| Requirement |
Copy each of the following records line by line, keeping every character unchanged.

| Element and text position data |
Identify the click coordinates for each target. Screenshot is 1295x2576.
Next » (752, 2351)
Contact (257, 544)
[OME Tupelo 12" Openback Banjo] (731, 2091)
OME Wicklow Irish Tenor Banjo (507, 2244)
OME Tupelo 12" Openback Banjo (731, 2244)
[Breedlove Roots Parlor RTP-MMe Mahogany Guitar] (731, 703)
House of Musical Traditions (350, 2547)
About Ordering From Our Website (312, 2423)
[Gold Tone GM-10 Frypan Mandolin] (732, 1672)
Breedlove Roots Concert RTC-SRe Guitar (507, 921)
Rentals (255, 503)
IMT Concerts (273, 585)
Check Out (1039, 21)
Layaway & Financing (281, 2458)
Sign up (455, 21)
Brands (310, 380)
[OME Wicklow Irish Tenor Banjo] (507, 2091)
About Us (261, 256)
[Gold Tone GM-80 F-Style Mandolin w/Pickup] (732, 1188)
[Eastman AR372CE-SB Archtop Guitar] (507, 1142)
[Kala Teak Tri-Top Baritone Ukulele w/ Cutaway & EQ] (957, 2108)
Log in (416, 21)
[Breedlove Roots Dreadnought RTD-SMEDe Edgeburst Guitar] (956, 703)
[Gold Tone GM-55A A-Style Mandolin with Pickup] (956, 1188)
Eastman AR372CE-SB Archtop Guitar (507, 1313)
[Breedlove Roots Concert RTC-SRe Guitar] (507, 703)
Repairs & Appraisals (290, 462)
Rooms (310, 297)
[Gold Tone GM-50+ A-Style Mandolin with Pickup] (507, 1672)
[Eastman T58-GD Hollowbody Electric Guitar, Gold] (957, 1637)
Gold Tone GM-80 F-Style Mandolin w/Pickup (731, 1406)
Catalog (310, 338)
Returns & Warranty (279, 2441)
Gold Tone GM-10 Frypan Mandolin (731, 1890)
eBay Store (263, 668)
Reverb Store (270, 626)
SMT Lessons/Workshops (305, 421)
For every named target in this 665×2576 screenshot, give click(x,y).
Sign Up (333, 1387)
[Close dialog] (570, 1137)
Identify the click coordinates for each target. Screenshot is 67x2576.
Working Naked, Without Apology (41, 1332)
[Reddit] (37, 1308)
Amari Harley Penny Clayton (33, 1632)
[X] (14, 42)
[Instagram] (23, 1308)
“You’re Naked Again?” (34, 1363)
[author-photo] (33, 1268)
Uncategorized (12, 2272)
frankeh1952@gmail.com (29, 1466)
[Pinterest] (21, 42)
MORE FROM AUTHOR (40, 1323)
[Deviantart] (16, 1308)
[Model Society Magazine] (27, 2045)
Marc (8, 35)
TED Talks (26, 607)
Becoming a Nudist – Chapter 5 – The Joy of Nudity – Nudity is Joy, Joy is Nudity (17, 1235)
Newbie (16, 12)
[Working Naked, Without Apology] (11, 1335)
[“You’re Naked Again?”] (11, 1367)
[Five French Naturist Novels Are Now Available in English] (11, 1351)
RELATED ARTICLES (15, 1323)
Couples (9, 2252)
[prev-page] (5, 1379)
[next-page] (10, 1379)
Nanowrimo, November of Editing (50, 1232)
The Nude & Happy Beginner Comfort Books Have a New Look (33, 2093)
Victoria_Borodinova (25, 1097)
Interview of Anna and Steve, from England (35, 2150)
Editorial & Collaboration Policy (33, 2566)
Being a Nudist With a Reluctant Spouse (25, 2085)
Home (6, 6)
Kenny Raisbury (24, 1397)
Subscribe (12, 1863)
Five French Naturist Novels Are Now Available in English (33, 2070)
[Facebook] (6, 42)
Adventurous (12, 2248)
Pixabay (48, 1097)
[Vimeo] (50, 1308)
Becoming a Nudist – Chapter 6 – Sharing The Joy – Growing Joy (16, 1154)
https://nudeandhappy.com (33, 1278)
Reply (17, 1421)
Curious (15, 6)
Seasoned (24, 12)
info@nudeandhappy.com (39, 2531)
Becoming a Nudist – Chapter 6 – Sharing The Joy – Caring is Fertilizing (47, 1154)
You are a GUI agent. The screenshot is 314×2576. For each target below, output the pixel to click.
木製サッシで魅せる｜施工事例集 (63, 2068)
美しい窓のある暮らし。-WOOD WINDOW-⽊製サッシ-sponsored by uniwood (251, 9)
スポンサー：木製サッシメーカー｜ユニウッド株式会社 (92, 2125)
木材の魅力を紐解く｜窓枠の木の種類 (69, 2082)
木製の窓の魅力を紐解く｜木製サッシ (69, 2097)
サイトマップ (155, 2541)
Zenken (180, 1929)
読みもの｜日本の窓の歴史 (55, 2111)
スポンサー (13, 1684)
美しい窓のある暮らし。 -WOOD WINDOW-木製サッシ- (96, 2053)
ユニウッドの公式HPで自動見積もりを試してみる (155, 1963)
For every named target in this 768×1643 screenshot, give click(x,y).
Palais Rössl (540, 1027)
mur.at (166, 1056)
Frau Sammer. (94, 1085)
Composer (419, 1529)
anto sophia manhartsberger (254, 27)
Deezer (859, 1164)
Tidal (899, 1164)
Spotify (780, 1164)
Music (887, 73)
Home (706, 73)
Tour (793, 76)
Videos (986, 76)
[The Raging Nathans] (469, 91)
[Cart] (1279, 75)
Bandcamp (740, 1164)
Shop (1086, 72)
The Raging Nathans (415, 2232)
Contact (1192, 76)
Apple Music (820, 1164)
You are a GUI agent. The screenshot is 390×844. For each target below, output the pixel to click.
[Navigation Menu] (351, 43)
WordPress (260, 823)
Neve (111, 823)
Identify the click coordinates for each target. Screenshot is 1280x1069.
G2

| Answer to this task |
Identify the click coordinates for each target. Screenshot is 1295x2576.
Next » (752, 2351)
Contact (257, 544)
[OME Tupelo 12" Openback Banjo] (731, 2091)
OME Wicklow Irish Tenor Banjo (507, 2244)
OME Tupelo 12" Openback Banjo (731, 2244)
[Breedlove Roots Parlor RTP-MMe Mahogany Guitar] (731, 703)
House of Musical Traditions (350, 2547)
About Ordering From Our Website (312, 2423)
[Gold Tone GM-10 Frypan Mandolin] (732, 1672)
Breedlove Roots Concert RTC-SRe Guitar (507, 921)
Rentals (255, 503)
IMT Concerts (273, 585)
Check Out (1039, 21)
Layaway & Financing (281, 2458)
Sign up (455, 21)
Brands (310, 380)
[OME Wicklow Irish Tenor Banjo] (507, 2091)
About Us (261, 256)
[Gold Tone GM-80 F-Style Mandolin w/Pickup] (732, 1188)
[Eastman AR372CE-SB Archtop Guitar] (507, 1142)
[Kala Teak Tri-Top Baritone Ukulele w/ Cutaway & EQ] (957, 2108)
Log in (416, 21)
[Breedlove Roots Dreadnought RTD-SMEDe Edgeburst Guitar] (956, 703)
[Gold Tone GM-55A A-Style Mandolin with Pickup] (956, 1188)
Eastman AR372CE-SB Archtop Guitar (507, 1313)
[Breedlove Roots Concert RTC-SRe Guitar] (507, 703)
Repairs & Appraisals (290, 462)
Rooms (310, 297)
[Gold Tone GM-50+ A-Style Mandolin with Pickup] (507, 1672)
[Eastman T58-GD Hollowbody Electric Guitar, Gold] (957, 1637)
Gold Tone GM-80 F-Style Mandolin w/Pickup (731, 1406)
Catalog (310, 338)
Returns & Warranty (279, 2441)
Gold Tone GM-10 Frypan Mandolin (731, 1890)
eBay Store (263, 668)
Reverb Store (270, 626)
SMT Lessons/Workshops (305, 421)
For every named target in this 665×2576 screenshot, give click(x,y).
Sign Up (333, 1387)
[Close dialog] (570, 1137)
Identify the click coordinates for each target. Screenshot is 67x2576.
Working Naked, Without Apology (41, 1332)
[Reddit] (37, 1308)
Amari Harley Penny Clayton (33, 1632)
[X] (14, 42)
[Instagram] (23, 1308)
“You’re Naked Again?” (34, 1363)
[author-photo] (33, 1268)
Uncategorized (12, 2272)
frankeh1952@gmail.com (29, 1466)
[Pinterest] (21, 42)
MORE FROM AUTHOR (40, 1323)
[Deviantart] (16, 1308)
[Model Society Magazine] (27, 2045)
Marc (8, 35)
TED Talks (26, 607)
Becoming a Nudist – Chapter 5 – The Joy of Nudity – Nudity is Joy, Joy is Nudity (17, 1235)
Newbie (16, 12)
[Working Naked, Without Apology] (11, 1335)
[“You’re Naked Again?”] (11, 1367)
[Five French Naturist Novels Are Now Available in English] (11, 1351)
RELATED ARTICLES (15, 1323)
Couples (9, 2252)
[prev-page] (5, 1379)
[next-page] (10, 1379)
Nanowrimo, November of Editing (50, 1232)
The Nude & Happy Beginner Comfort Books Have a New Look (33, 2093)
Victoria_Borodinova (25, 1097)
Interview of Anna and Steve, from England (35, 2150)
Editorial & Collaboration Policy (33, 2566)
Being a Nudist With a Reluctant Spouse (25, 2085)
Home (6, 6)
Kenny Raisbury (24, 1397)
Subscribe (12, 1863)
Five French Naturist Novels Are Now Available in English (33, 2070)
[Facebook] (6, 42)
Adventurous (12, 2248)
Pixabay (48, 1097)
[Vimeo] (50, 1308)
Becoming a Nudist – Chapter 6 – Sharing The Joy – Growing Joy (16, 1154)
https://nudeandhappy.com (33, 1278)
Reply (17, 1421)
Curious (15, 6)
Seasoned (24, 12)
info@nudeandhappy.com (39, 2531)
Becoming a Nudist – Chapter 6 – Sharing The Joy – Caring is Fertilizing (47, 1154)
You are a GUI agent. The screenshot is 314×2576. For each target below, output the pixel to click.
木製サッシで魅せる｜施工事例集 (63, 2068)
美しい窓のある暮らし。-WOOD WINDOW-⽊製サッシ-sponsored by uniwood (251, 9)
スポンサー：木製サッシメーカー｜ユニウッド株式会社 (92, 2125)
木材の魅力を紐解く｜窓枠の木の種類 (69, 2082)
木製の窓の魅力を紐解く｜木製サッシ (69, 2097)
サイトマップ (155, 2541)
Zenken (180, 1929)
読みもの｜日本の窓の歴史 (55, 2111)
スポンサー (13, 1684)
美しい窓のある暮らし。 -WOOD WINDOW-木製サッシ- (96, 2053)
ユニウッドの公式HPで自動見積もりを試してみる (155, 1963)
For every named target in this 768×1643 screenshot, give click(x,y).
Palais Rössl (540, 1027)
mur.at (166, 1056)
Frau Sammer. (94, 1085)
Composer (419, 1529)
anto sophia manhartsberger (254, 27)
Deezer (859, 1164)
Tidal (899, 1164)
Spotify (780, 1164)
Music (887, 73)
Home (706, 73)
Tour (793, 76)
Videos (986, 76)
[The Raging Nathans] (469, 91)
[Cart] (1279, 75)
Bandcamp (740, 1164)
Shop (1086, 72)
The Raging Nathans (415, 2232)
Contact (1192, 76)
Apple Music (820, 1164)
You are a GUI agent. The screenshot is 390×844. For each target below, output the pixel to click.
[Navigation Menu] (351, 43)
WordPress (260, 823)
Neve (111, 823)
Identify the click coordinates for each target. Screenshot is 1280x1069.
G2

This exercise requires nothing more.